---------- Dataset ----------

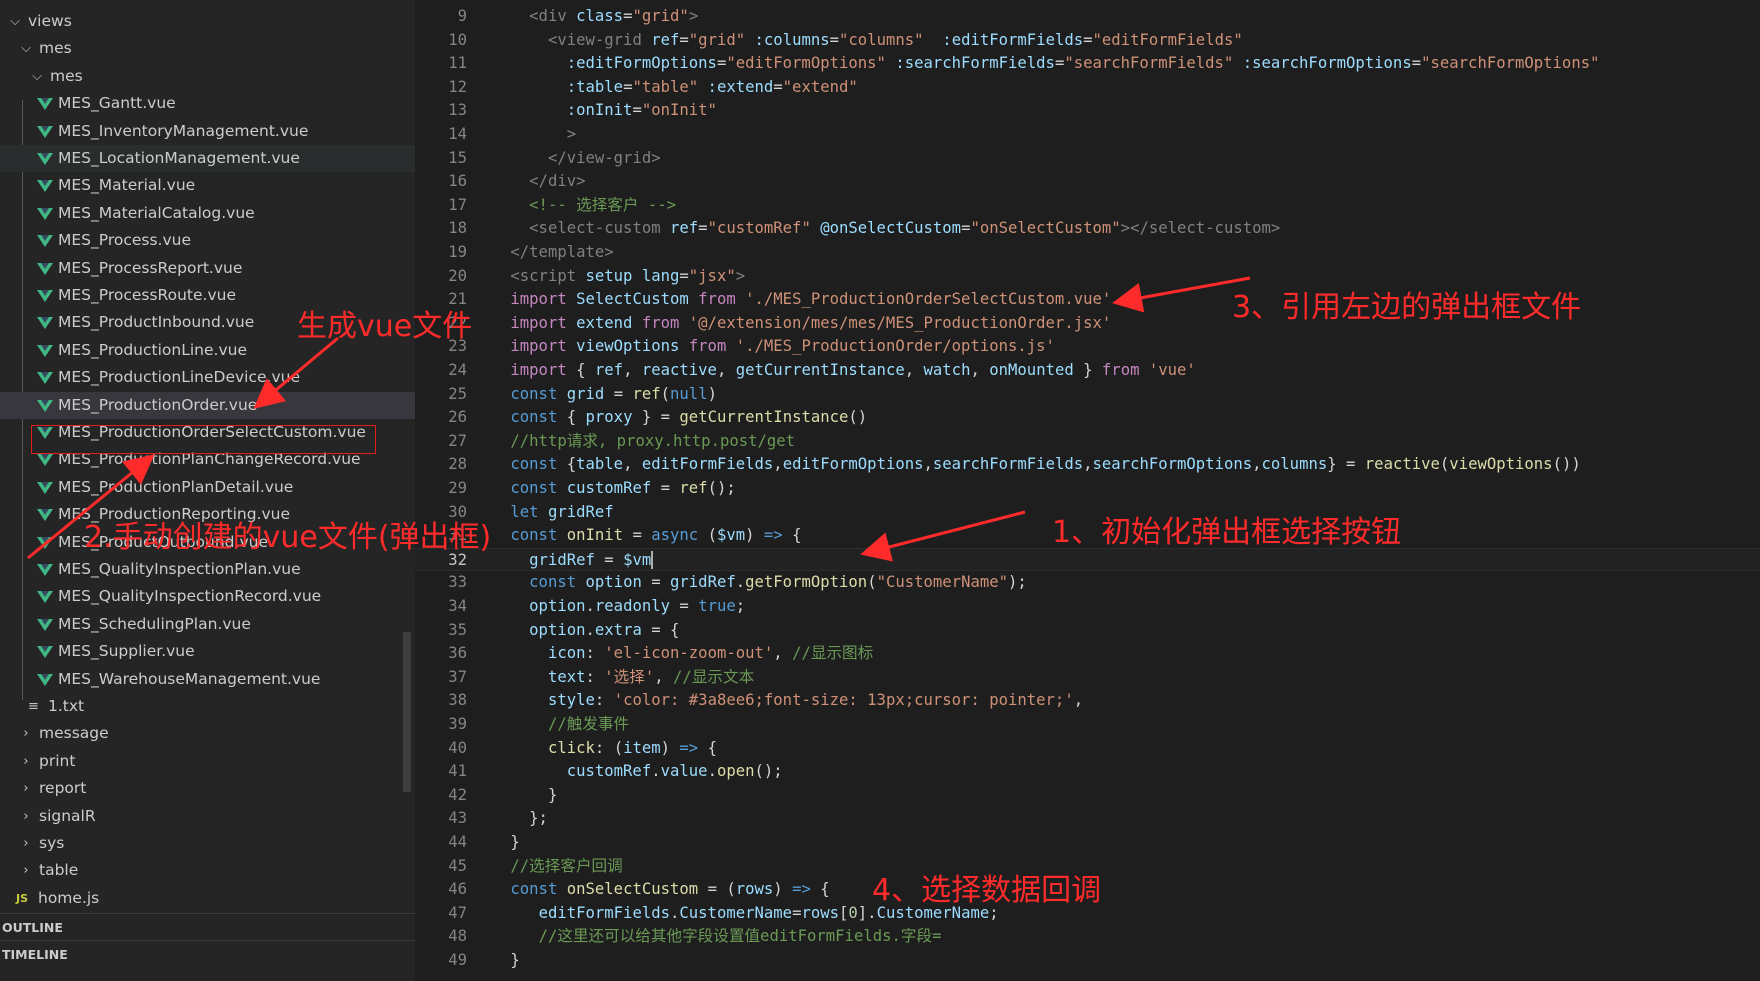 This screenshot has height=981, width=1760. Describe the element at coordinates (288, 538) in the screenshot. I see `annotation-manual-create: 2.手动创建的vue文件(弹出框)` at that location.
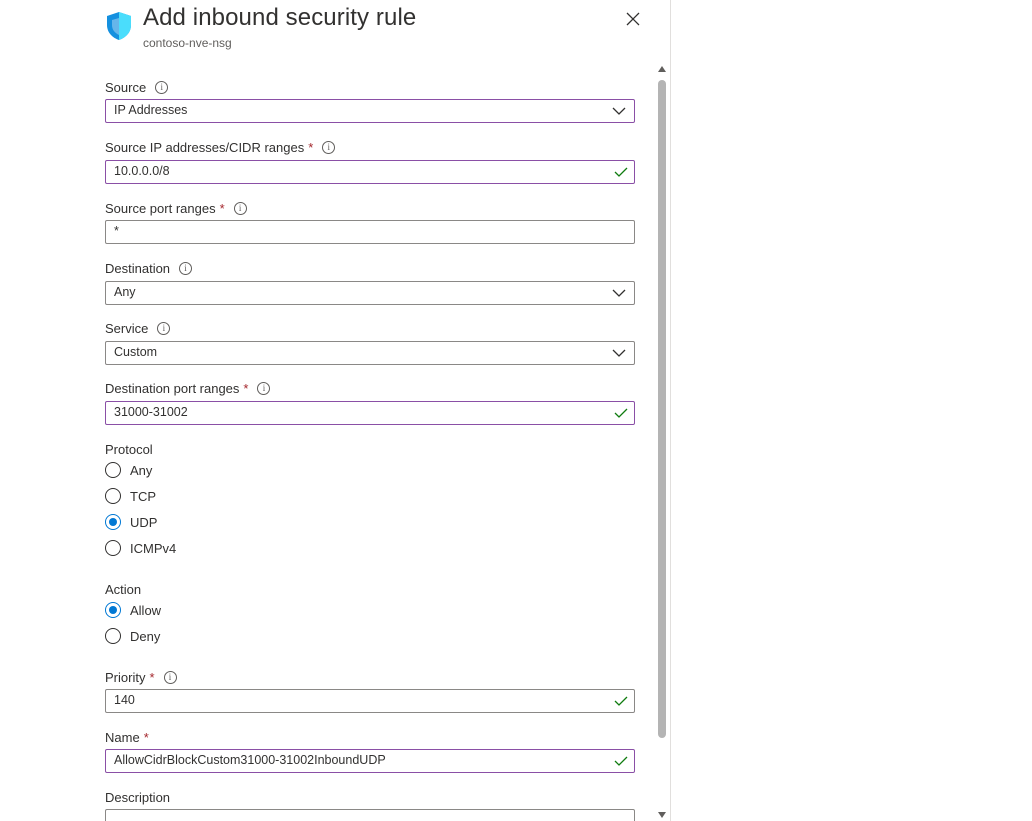  I want to click on dest-ports-value: 31000-31002, so click(151, 412).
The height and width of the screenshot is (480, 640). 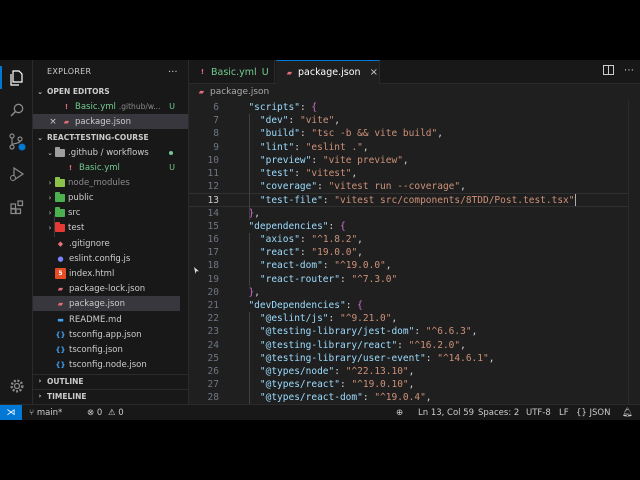 What do you see at coordinates (409, 148) in the screenshot?
I see `code-line: 9 "lint": "eslint .",` at bounding box center [409, 148].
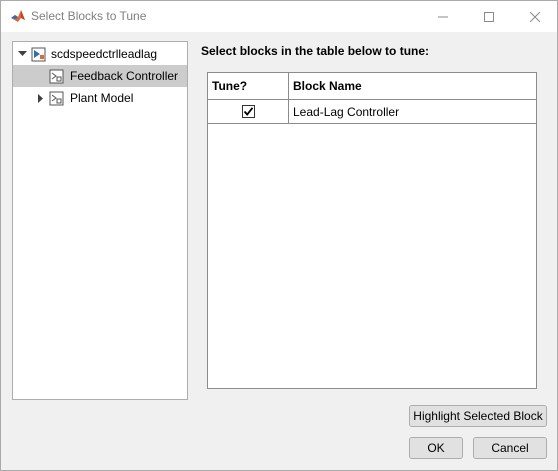 The width and height of the screenshot is (558, 471). Describe the element at coordinates (478, 416) in the screenshot. I see `highlight-selected-block-button: Highlight Selected Block` at that location.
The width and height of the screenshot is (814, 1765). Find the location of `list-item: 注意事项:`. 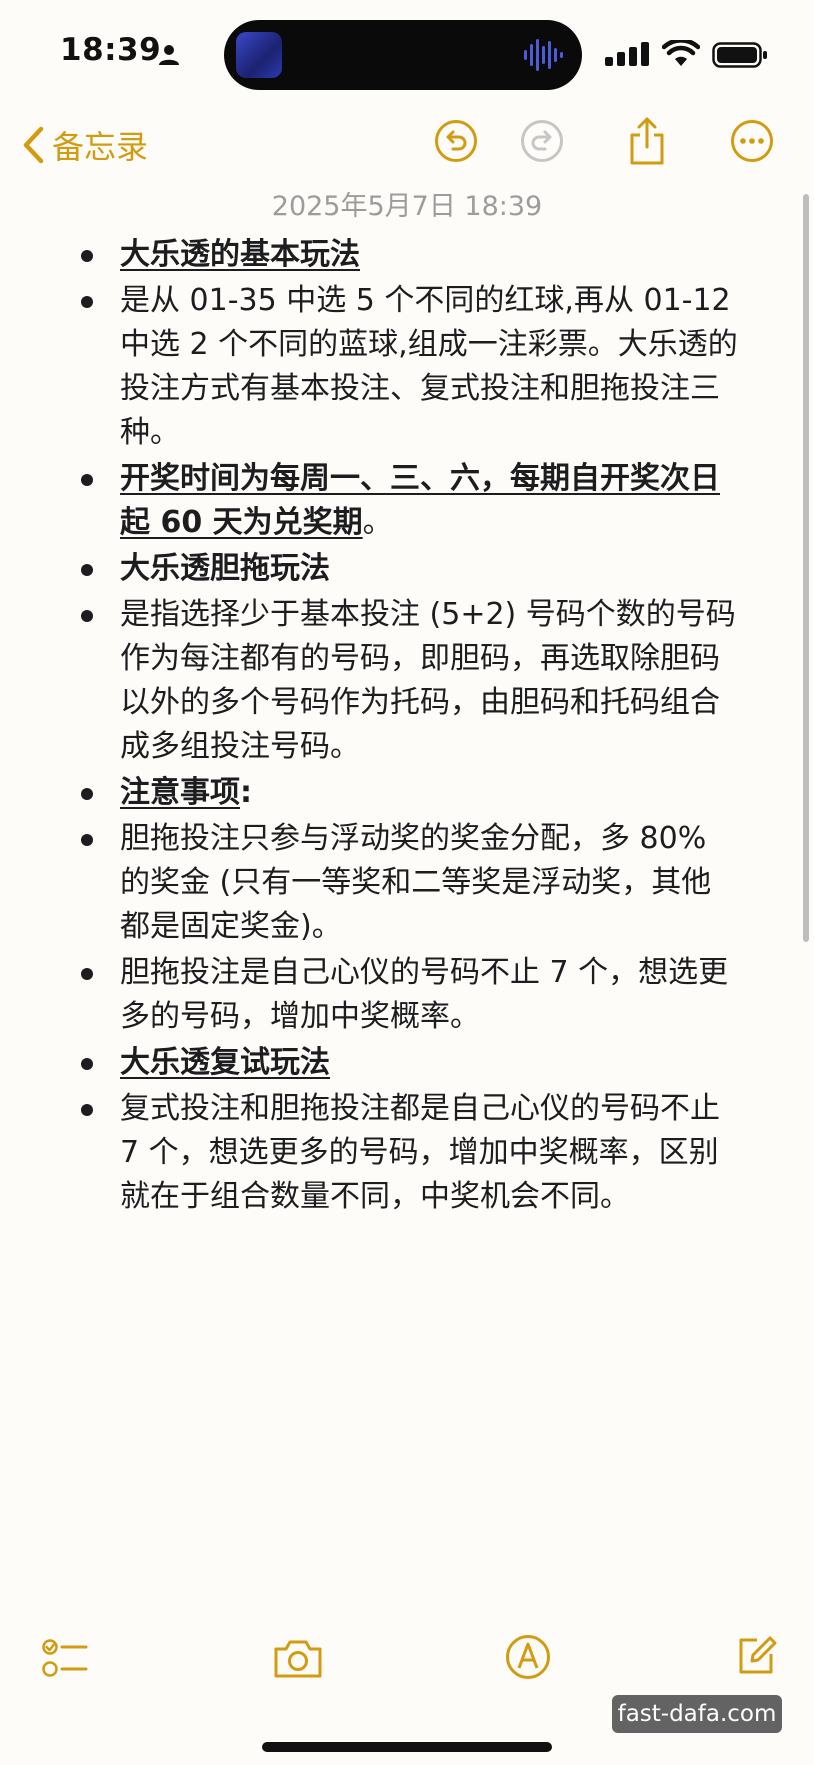

list-item: 注意事项: is located at coordinates (390, 793).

----------

Please set down, word for word, the lines from the one containing "The width and height of the screenshot is (814, 1765)." through the end of the records, leaving out the pictures.

The width and height of the screenshot is (814, 1765). Find the location of `list-item: 注意事项:`. 

list-item: 注意事项: is located at coordinates (390, 793).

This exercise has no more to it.